Assignment
Copy everything from the line containing "Identify the location of close-icon." down to the line containing "YOURSELF IS OUR", with both of those lines included. Leave the pictures out of your copy.

*** Opening of Information shown ***

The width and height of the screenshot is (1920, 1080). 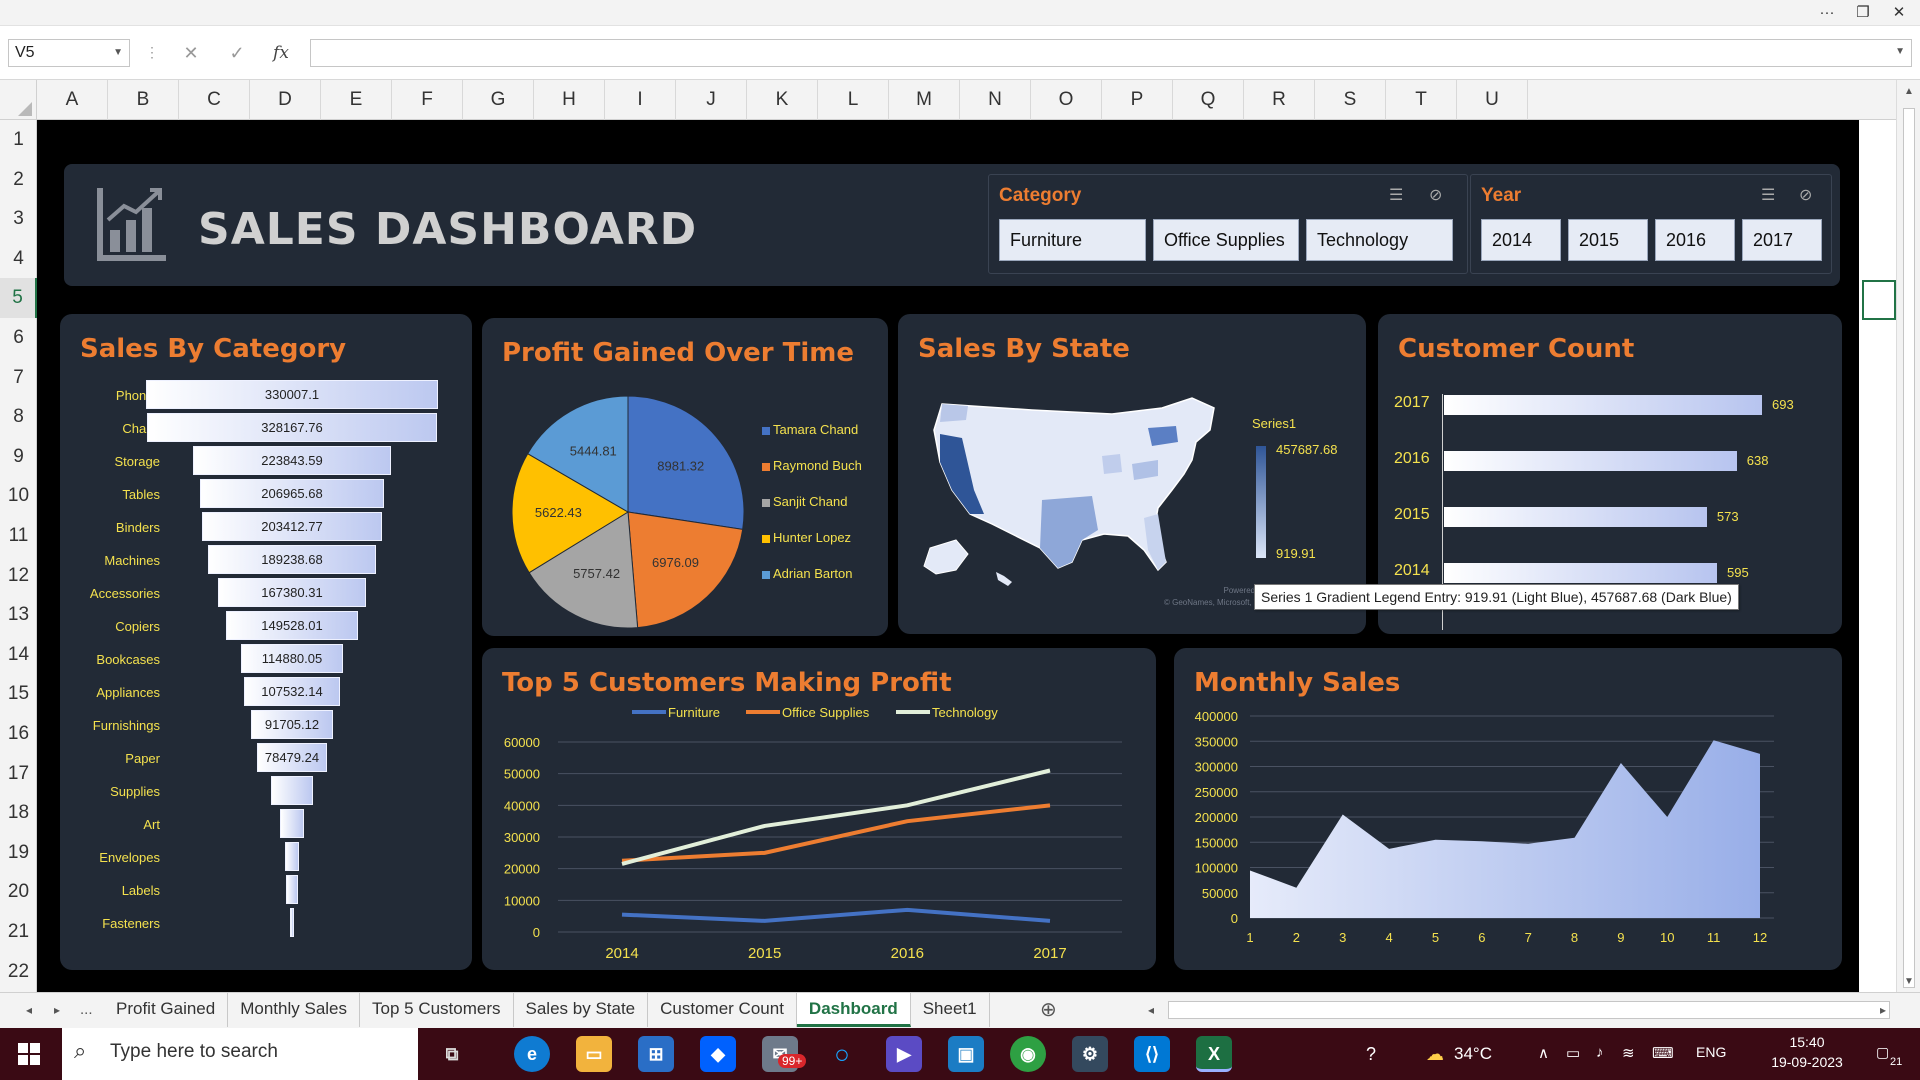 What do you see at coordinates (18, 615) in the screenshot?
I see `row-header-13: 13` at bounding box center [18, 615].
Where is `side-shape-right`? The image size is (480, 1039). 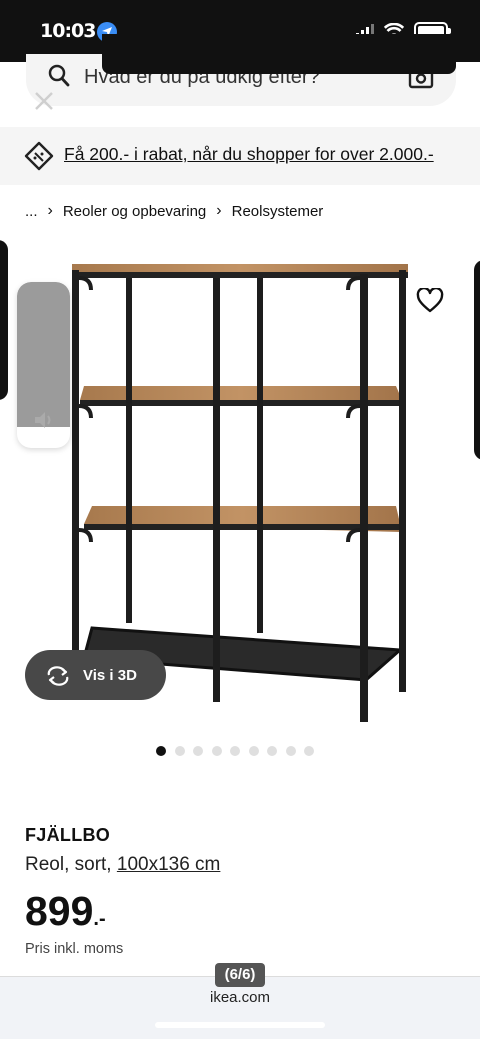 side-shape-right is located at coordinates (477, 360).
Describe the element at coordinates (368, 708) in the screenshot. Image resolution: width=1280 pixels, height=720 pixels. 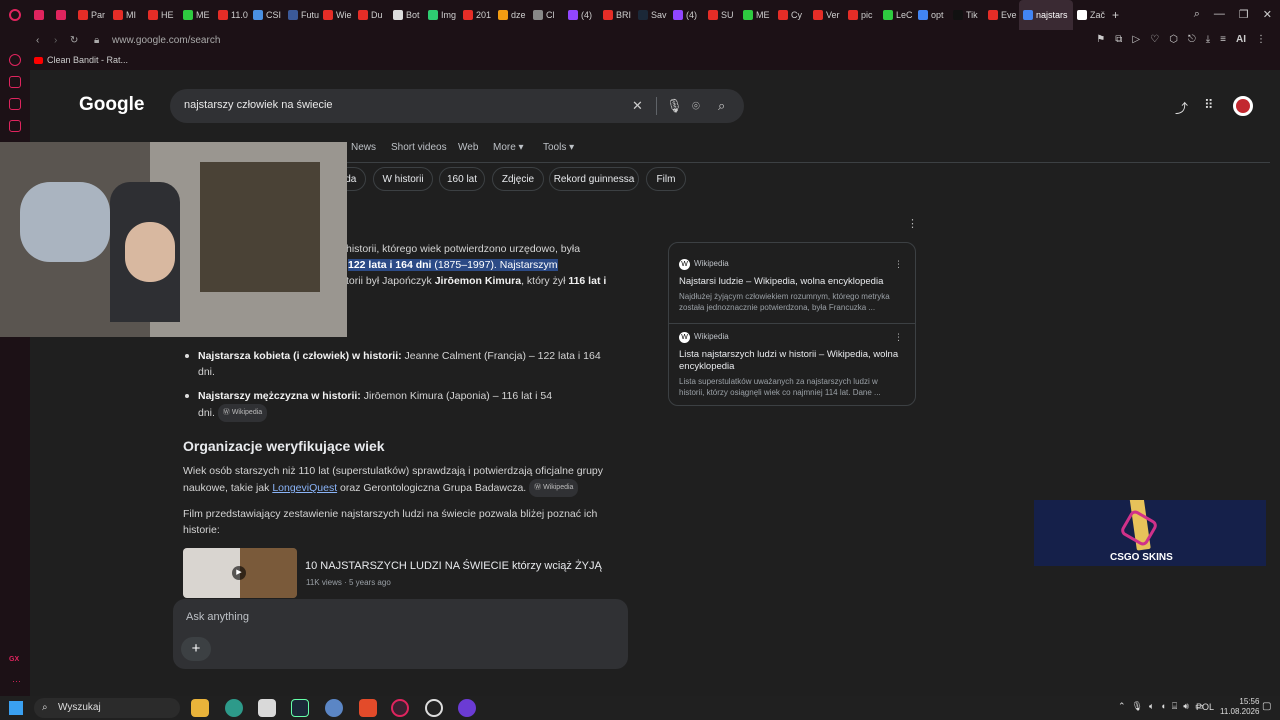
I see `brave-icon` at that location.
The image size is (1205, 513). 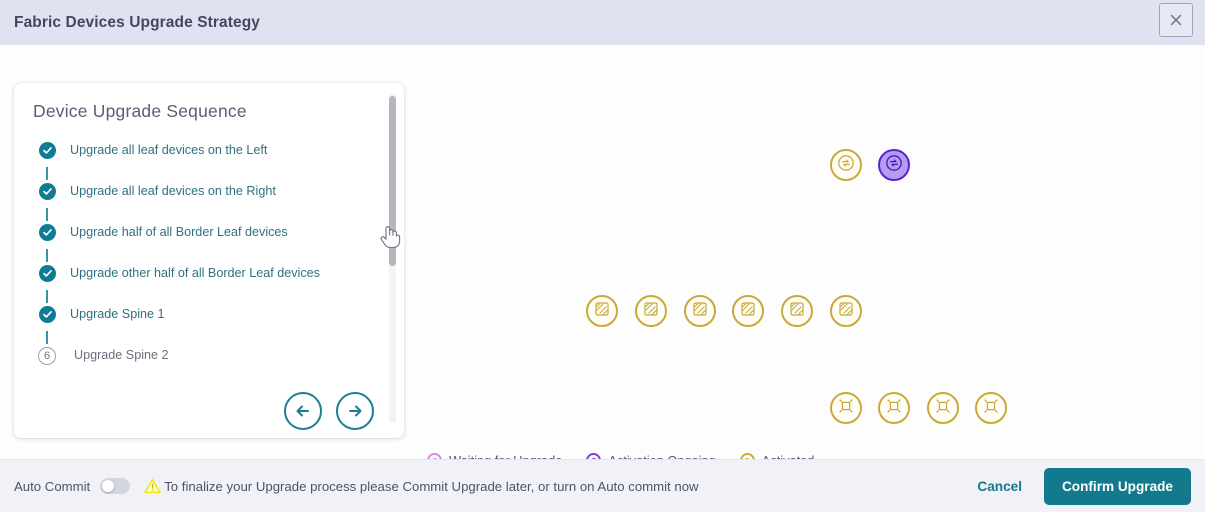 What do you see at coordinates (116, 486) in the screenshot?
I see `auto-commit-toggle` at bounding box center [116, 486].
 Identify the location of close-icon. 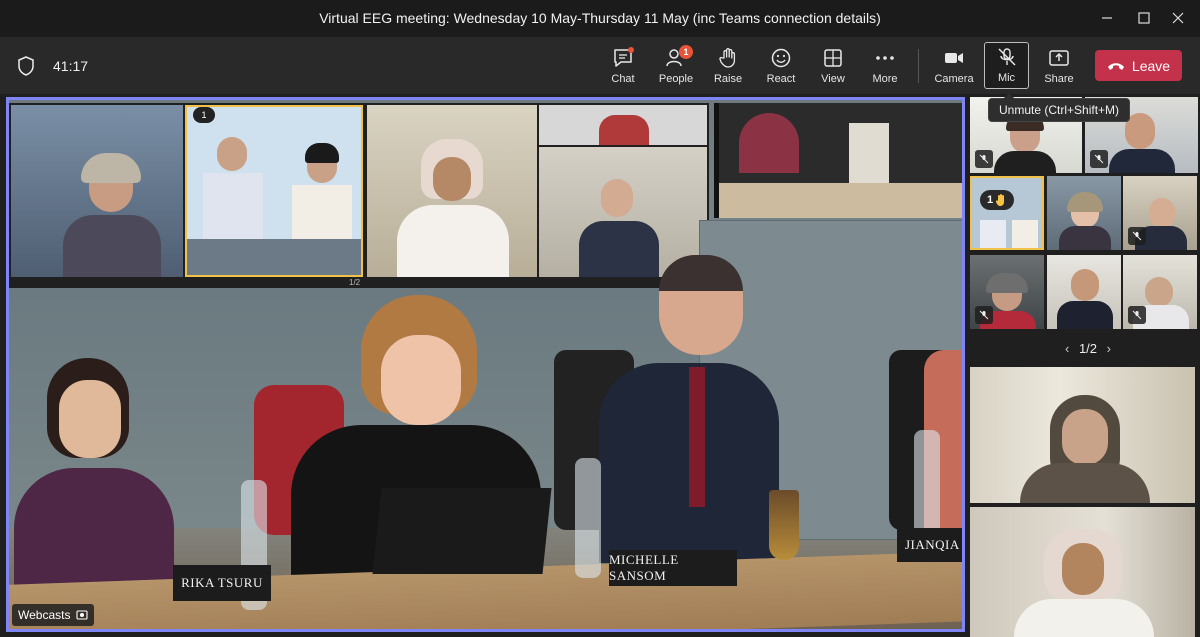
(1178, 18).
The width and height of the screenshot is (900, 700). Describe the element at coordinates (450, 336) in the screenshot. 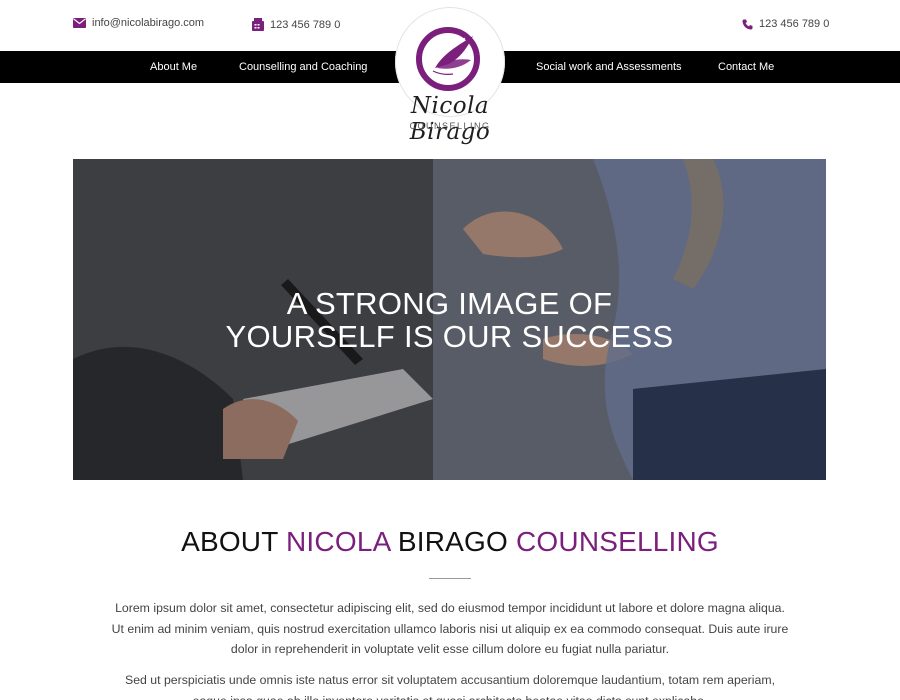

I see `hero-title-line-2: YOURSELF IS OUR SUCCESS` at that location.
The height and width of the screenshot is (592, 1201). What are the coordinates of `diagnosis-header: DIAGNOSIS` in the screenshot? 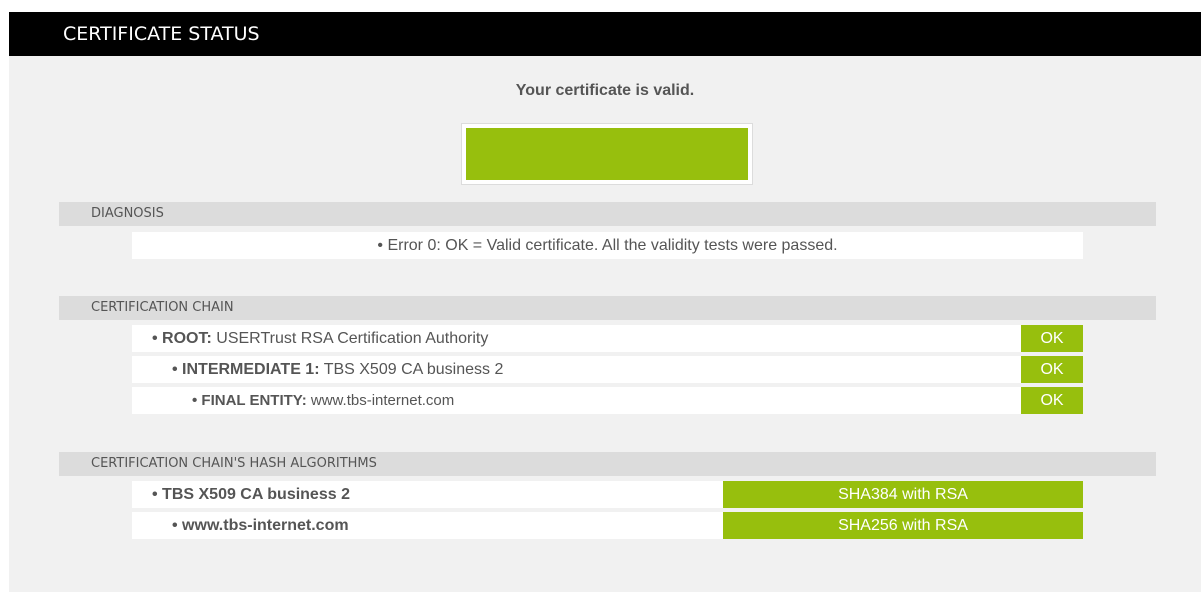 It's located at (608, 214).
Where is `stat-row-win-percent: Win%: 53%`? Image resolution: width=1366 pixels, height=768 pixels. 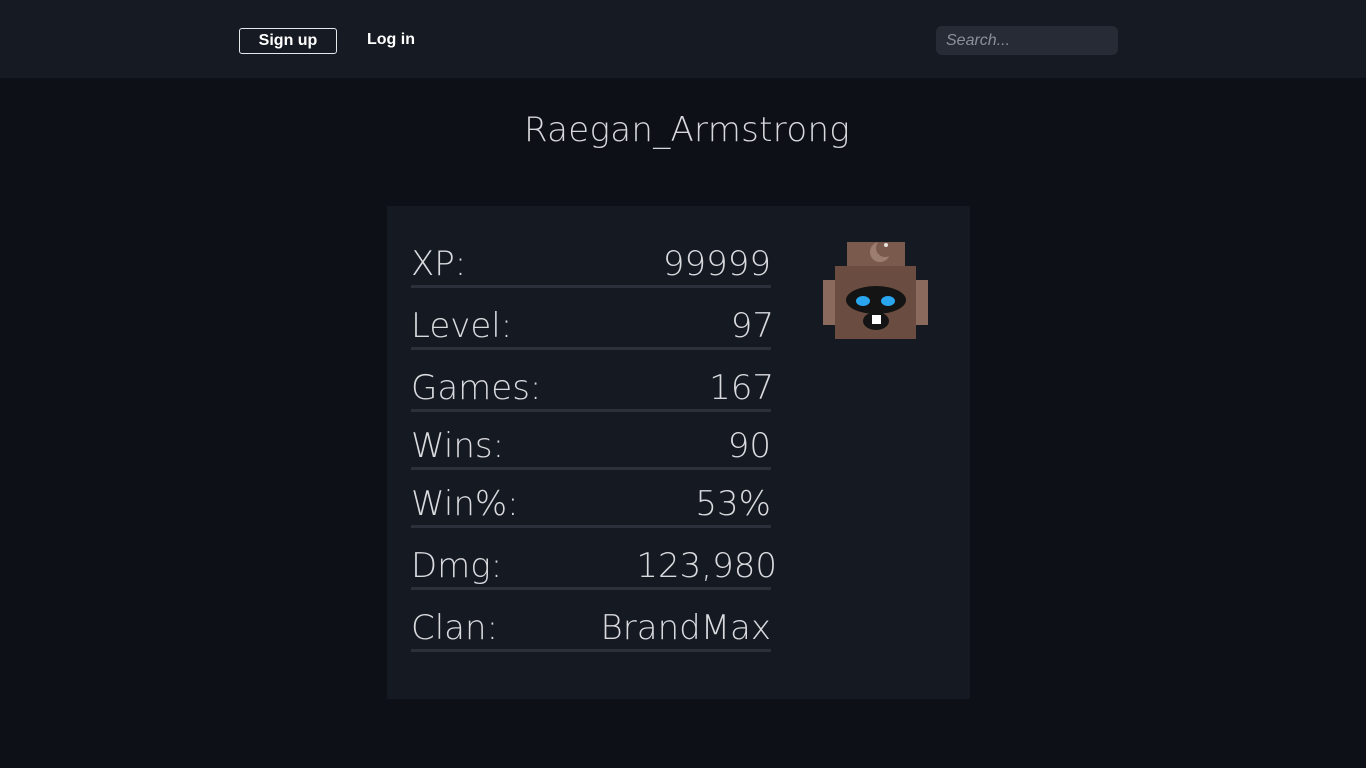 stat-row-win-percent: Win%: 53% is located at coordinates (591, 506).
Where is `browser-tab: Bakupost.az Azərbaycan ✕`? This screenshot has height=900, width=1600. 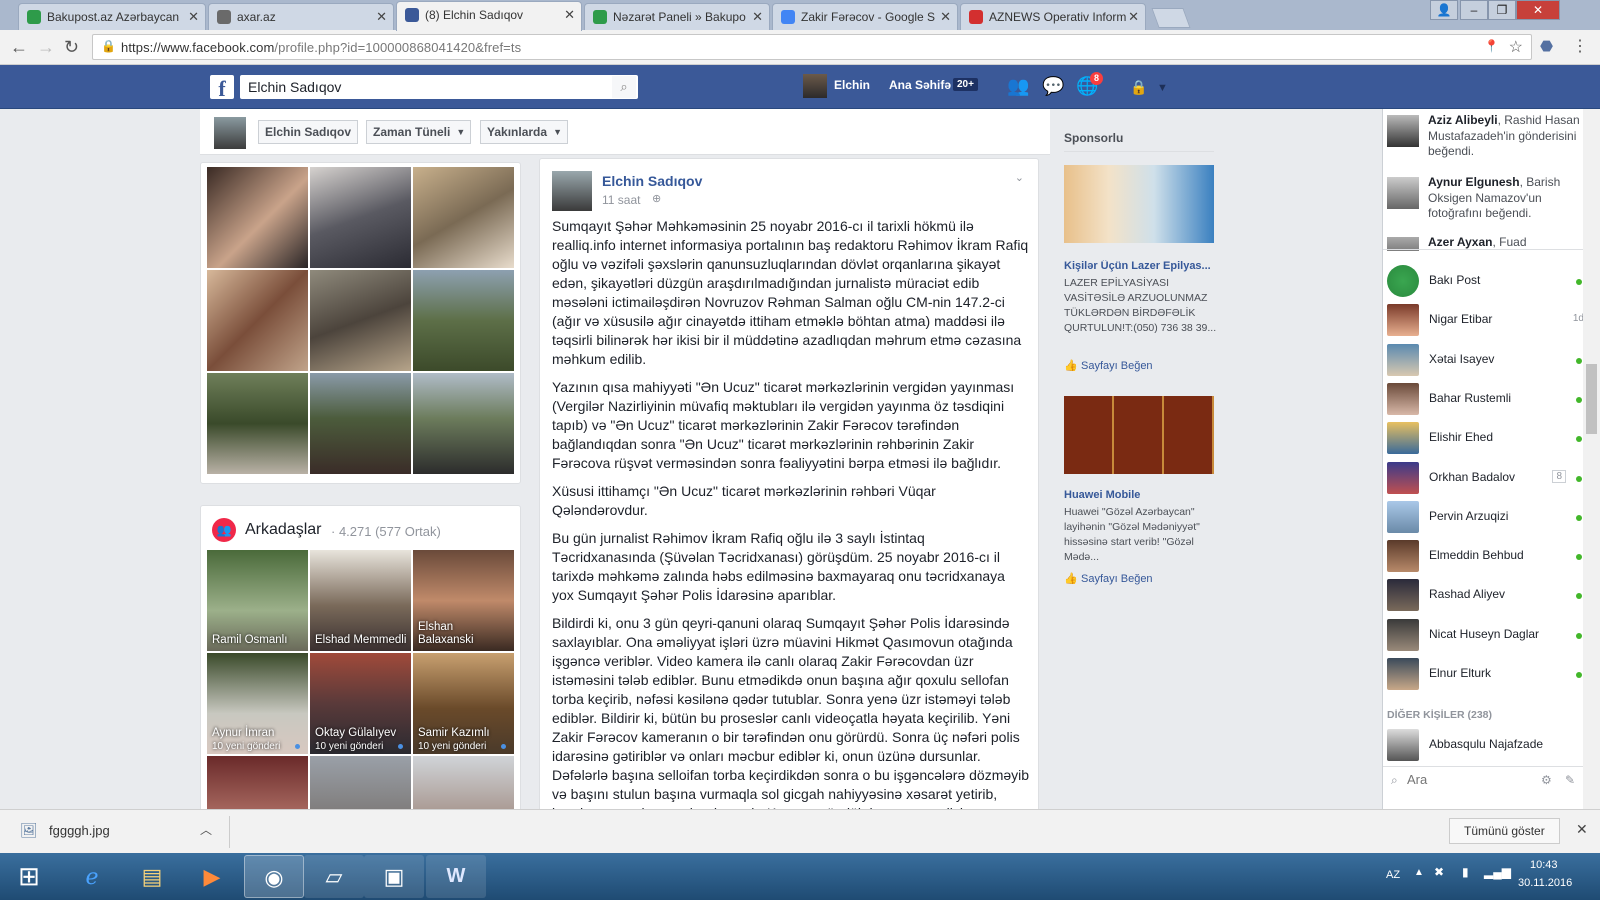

*** Close of Information shown ***

Output of the exercise
 Identify the location of close-icon. 
(1178, 18).
The width and height of the screenshot is (900, 700). Describe the element at coordinates (450, 336) in the screenshot. 

I see `hero-title-line-2: YOURSELF IS OUR SUCCESS` at that location.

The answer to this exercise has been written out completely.